The third woman in a family celebrated her 100th birthday after her two elder sisters had reached that distinctive mark just years ago.

Julia Kopriva, the oldest sister, celebrated her 104th birthday on Nov. 5, followed by her youngest one, Frances Kompus who marked her 100th birthday on Nov. 11. Lucy Pochop, the middle sister, welcomed her 102-year-old birthday on Jun. 11, Newsner reported.

The siblings have lived quite close to each other. Lucy and Julia lived alone in apartments door-to-door to each other, just a few blocks away from Frances’s location. 

They all have become grandmothers and widows, after enjoying early days of childhood together on a farm in the Beardsley’s small town, Kansas. 

They have experienced hardships together, “used to walk to school,” although the distance was “a mile and three-quarters.”

“It was a long walk,” Lucy said.

In their memory, the Great Depression and the Dust Bowl appear to have been even harder times, Newsner reported. 

“It was dark sometimes. The teachers would call the parents, and, you know, to come and get us from school. Then, we had old homes, and at the bottom, my mother would always put wet towels so the dirt wouldn’t be so bad to come in,” Julia said.

They supposed that the younger generation probably found it hard to believe what they had undergone.

“We work today, but we worked harder those days,” they recalled. 

They had been forced to provide gasoline in 5-gallon buckets to their father on the farm in those difficult days. Then, they had chances, stopping by at the creek, catching frogs on their road heading home.

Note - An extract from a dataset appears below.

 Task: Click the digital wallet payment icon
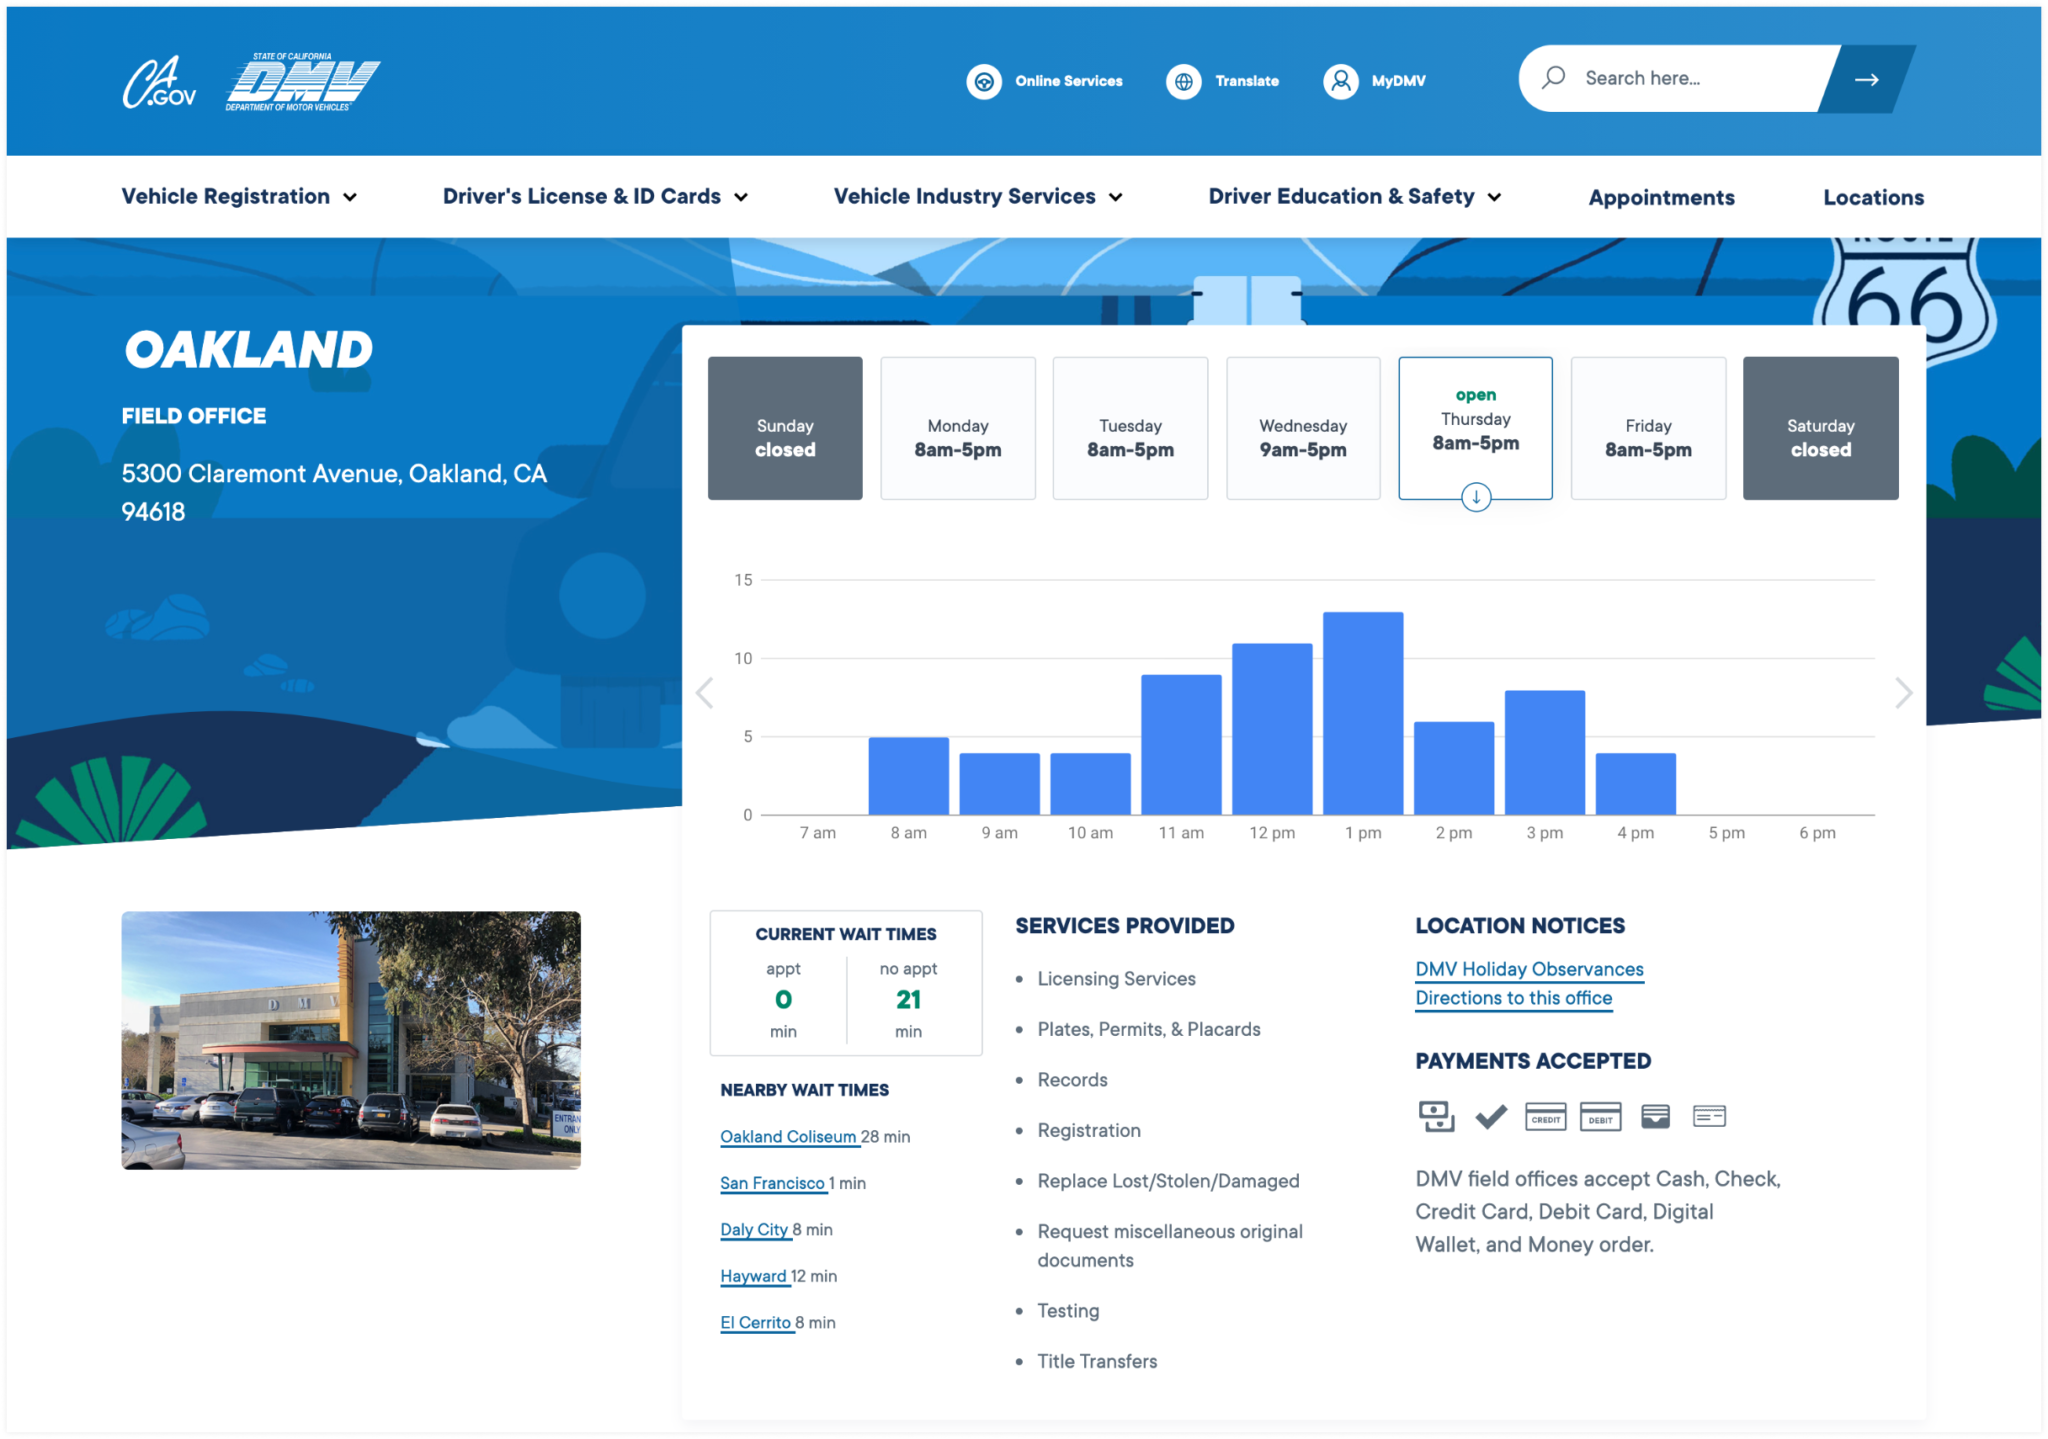(x=1655, y=1116)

Their father had managed the farm himself, without any assistance of modern tractors, and passed away at the age of 98. 

The siblings compared the current life with the past life without the internet and modern luxuries.

“We have got refrigerators and deep freezers. We didn’t have that those days,” Lucy recounted. 

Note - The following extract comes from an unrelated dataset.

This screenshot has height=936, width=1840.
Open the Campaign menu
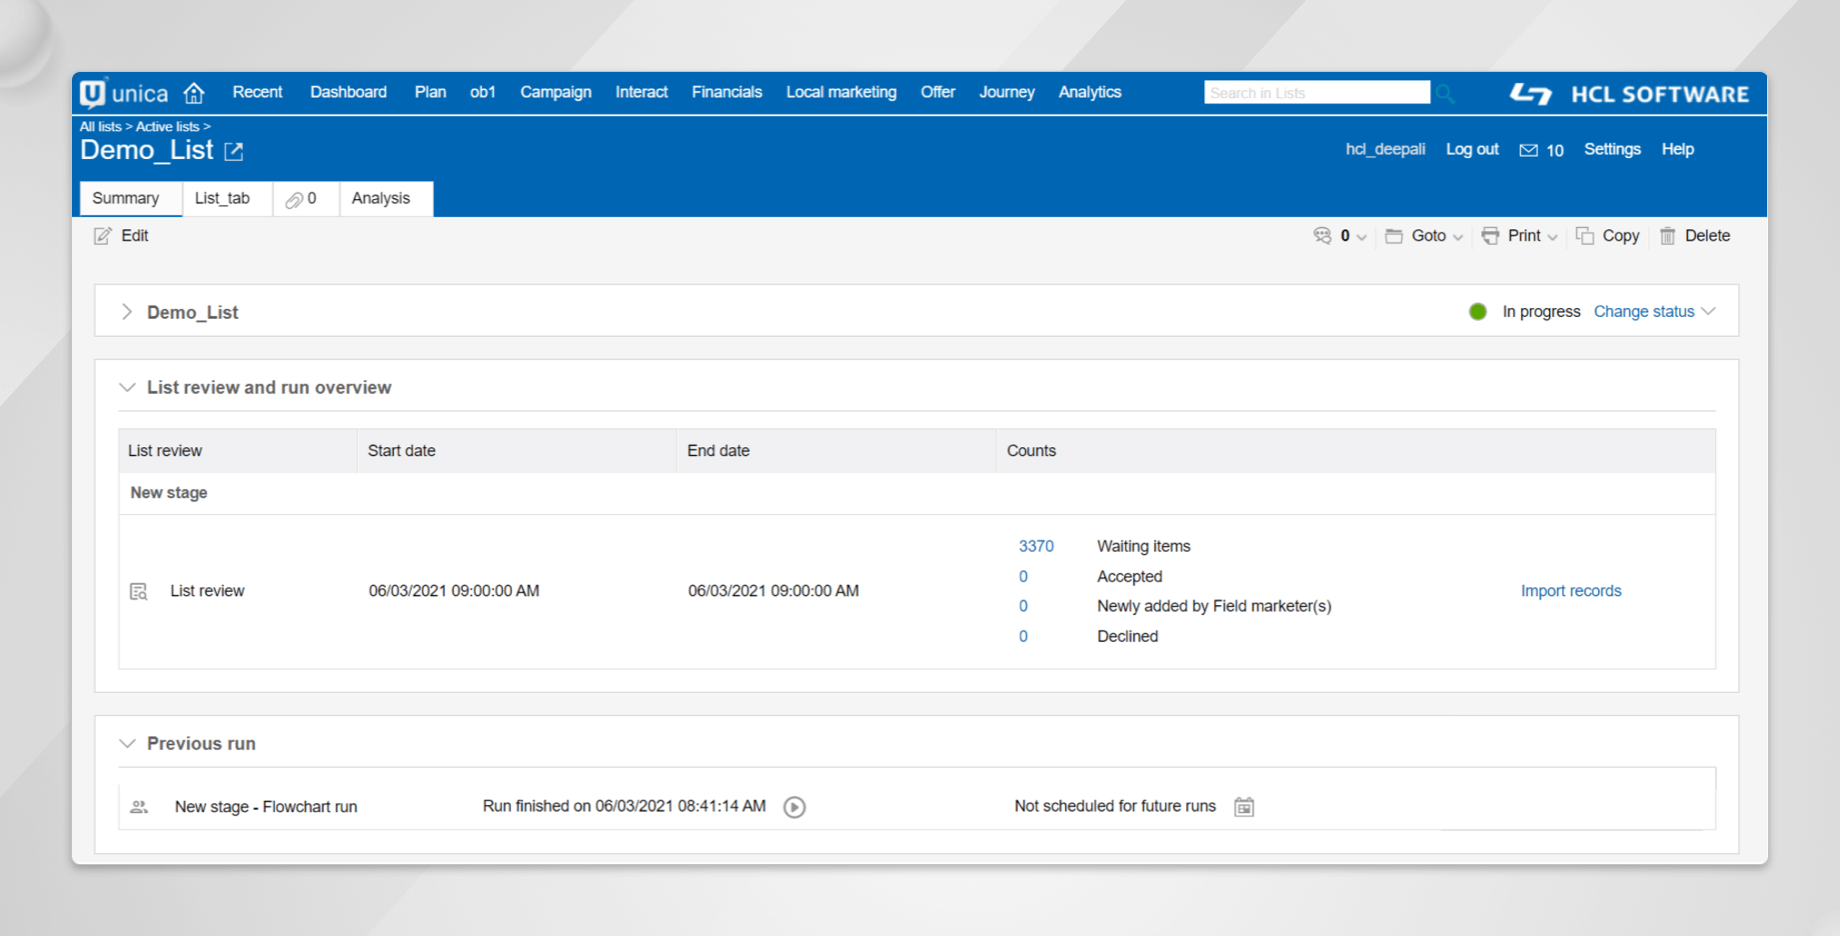tap(556, 92)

Going through challenging days has not made the sisters lose their respect for their family or faith for their long lives, and even the fine food they had the luck to enjoy.

“We always had homemade bread, just plain potatoes, and gravy and meat. With those cookstoves, that was hard to bake. The temperature was hard to keep. Even if it didn’t come out good, we still ate it,” Julia laughed.

“I am thankful for us girls being together all the time, my parents and my faith,” she said.

Taking faith as the first priority, being grateful for family, and “walk a lot” are the advice they send the younger generation from their precious experience.